• _STUDY MATERIAL_:

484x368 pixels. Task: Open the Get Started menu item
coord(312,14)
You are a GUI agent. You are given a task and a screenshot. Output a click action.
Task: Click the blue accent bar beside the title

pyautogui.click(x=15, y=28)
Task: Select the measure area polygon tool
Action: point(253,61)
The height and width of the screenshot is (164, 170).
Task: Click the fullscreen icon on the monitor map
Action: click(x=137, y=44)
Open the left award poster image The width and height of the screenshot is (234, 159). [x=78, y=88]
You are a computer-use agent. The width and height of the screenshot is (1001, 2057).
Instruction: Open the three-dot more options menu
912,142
==
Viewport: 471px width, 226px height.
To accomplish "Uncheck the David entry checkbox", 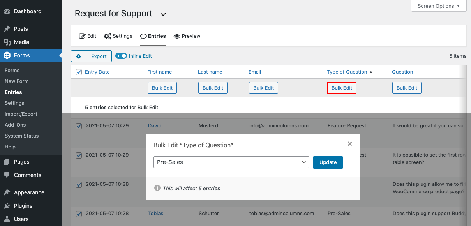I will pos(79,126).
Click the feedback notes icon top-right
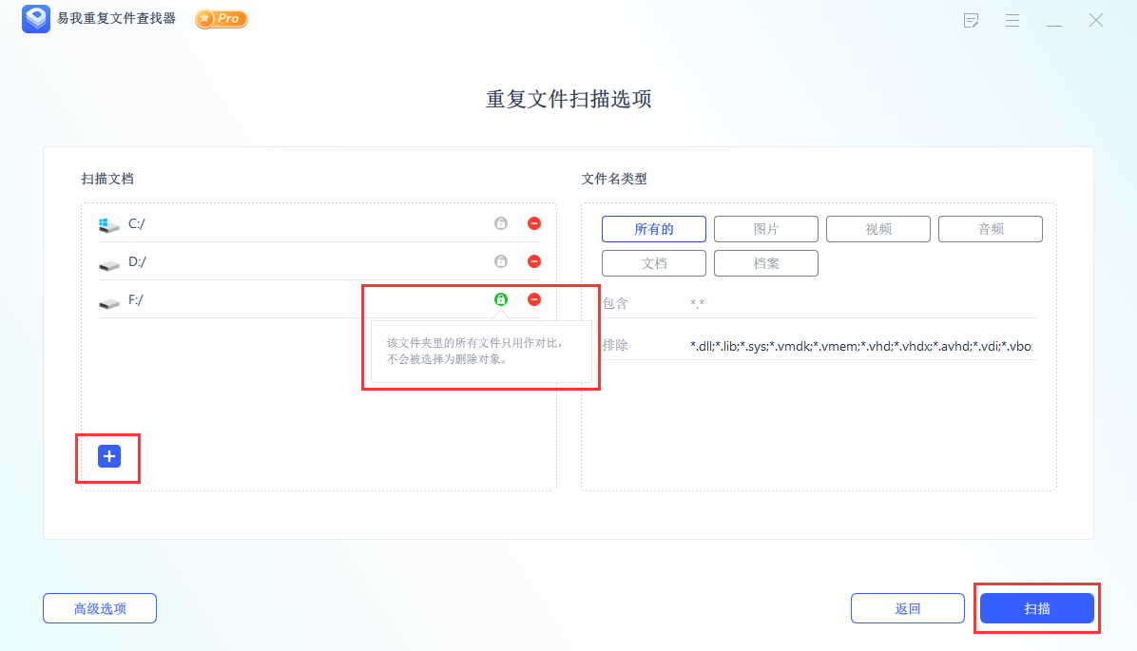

• _WORK TASK_: Please report the number of lines in this material holding the word "agent", and add no other words.

• _TASK SOLUTION_: 2